幼児を抱えての受験生活は,パートナーの協力が必要不可欠であり,パートナーが倒れてしまえばそこですべてが終わってしまいます。夫にかかる負担を少しでも軽減し,家族との時間も大切にするためには,週末のすべてを勉強にかけるわけにはいきません。また,子供を寝かしつける際に一緒に寝落ちてしまうこともしばしばで,0時過ぎに起きて4時頃まで勉強するなど,なんとか勉強時間を確保しようとしましたが,1分も勉強できないまま一日を終えることも多々ありました。自分を追い詰めすぎて身体を壊してしまっては元も子もないので,毎日勉強すること・理想を追求すること・好成績を修めることは諦め,1週間で1500分~1800分(25時間~30時間)勉強できればOKと割り切ることにしました。年間の勉強時間は1300~1500時間程度となる計算ですので,専業受験生と比較すると勉強時間の不足は否めませんが,社会人受験生である以上,合理化を図るほかありません。20分程の通勤時間は,ローライブラリーを利用した短答式の勉強に充てました。授業の予習は必要最小限にとどめ,2年次以降は可能な限りオンサイトで授業に出席し,理解が及ばないところがあれば積極的に質問する等(一部の先生方にはストーカーのように思われていたかもしれません・・・),疑問をなるべく自宅に持ち帰らないよう集中して授業を受けることを心掛け,最終的な目標である司法試験合格のための勉強時間を最大限確保することに努めました。確保した勉強時間の多くは自主ゼミ・チューターゼミへの参加や過去問の起案等に配分し,可能な限りアウトプットの機会をもつようにしました。

3.在学中受験

 長期履修生のため2024年の本試験受験を目指していましたが,家族のためにはむしろ長期履修などせず少しでも早く受験生活を終えることを目指すべきだったのではないかという後悔の念,自主ゼミの友人達と一緒に受験できないことへの寂しさを抱えていましたので,司法試験制度の変更により導入されることになった在学中受験に挑戦することにしました。在学中受験の資格を取得するために,長期履修3年目は,残っていた応用科目とすべての総合演習科目を履修するというかなりタイトなスケジュールを組まざるを得ませんでしたが,結果的には奏効したように思います。新型コロナウイルス感染症やインフルエンザに罹患する等のハプニングもあったものの,無事に必要単位を取得し,2023年の在学中受験資格を得ることができました。

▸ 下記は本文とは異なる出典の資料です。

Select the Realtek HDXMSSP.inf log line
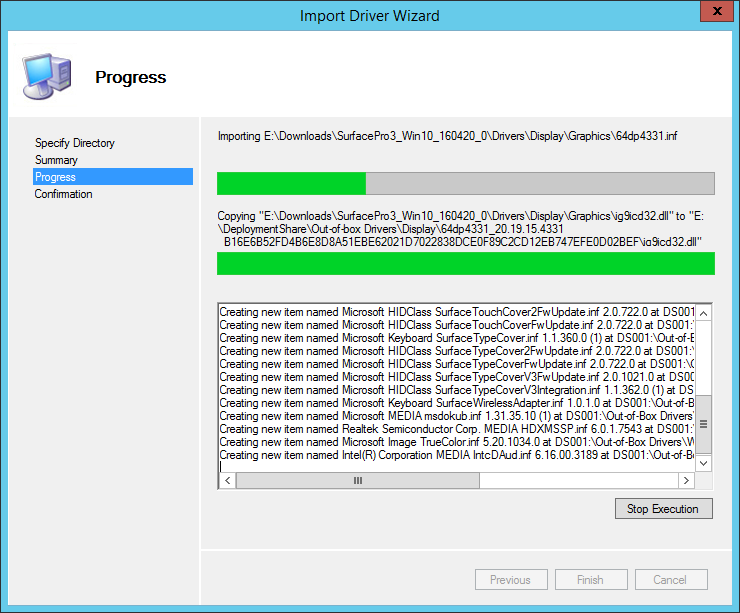The image size is (740, 613). point(456,429)
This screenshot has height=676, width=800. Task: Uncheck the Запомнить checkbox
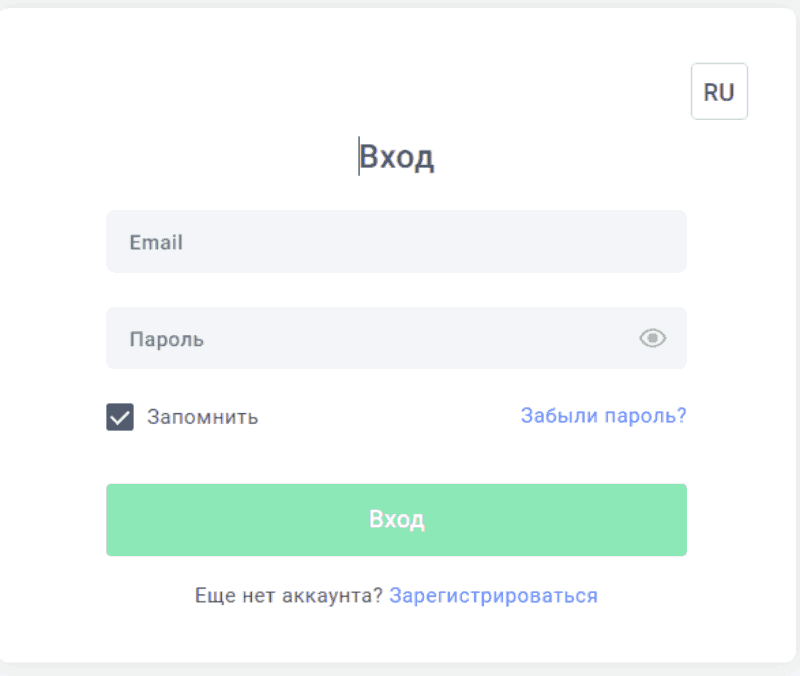tap(120, 417)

在学中受験は,本試験の直前であっても通常の授業や期末試験があるというデメリットもありますが,1年でも早く受験されたい方には有用な制度です。私にとっては,家族のために少しでも受験期間を短くすること・共に学んできた友人達と一緒に本試験を受けることがモチベーションを保つ上で非常に重要でしたので,在学中受験制度を利用できたことはとても幸運だったと思います。

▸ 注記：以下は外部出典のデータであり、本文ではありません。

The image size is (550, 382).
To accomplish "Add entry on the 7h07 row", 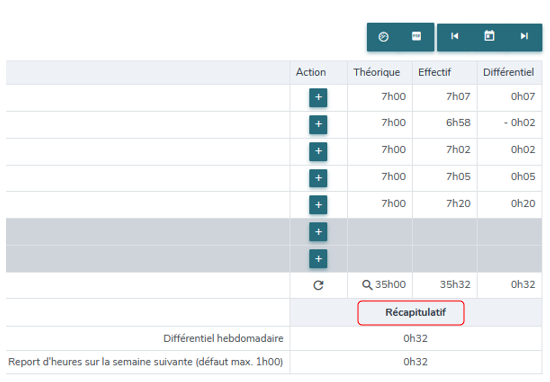I will 318,97.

本試験前日は極度の緊張から「今年はだめかもしれない」と弱気になっていましたが,「何年間も準備してきてこの一週間で終わると思えば頑張れるでしょ」との夫の言葉に励まされ,必ず1回で合格しようと気合を入れ直し,最後まで頑張ることができました。

4. 最後に

 仕事や家庭と試験勉強との両立は一筋縄ではいかないところがあり,何かを諦めたり犠牲にしなければならないことも多々あるかと思います。受験生活は苦労の連続といえるかもしれません。そうであるとしても,筑波大学法科大学院には,仕事や家庭を大切にしつつ司法試験に挑戦できるという素晴らしい環境が整えられています。そして,あたたかく見守ってくださり,時には厳しくご指導くださる諸先生方,切磋琢磨し合える得難い友人の皆様がいらっしゃいます。司法試験合格を目指す社会人の方々におかれましては,筑波大学法科大学院経由での司法試験受験も選択肢の一つとしてご検討頂ければと思います。法曹資格の取得を目指される社会人の方々が一人でも多く合格され,法曹の担い手としてご活躍されますよう,心よりご祈念申し上げます。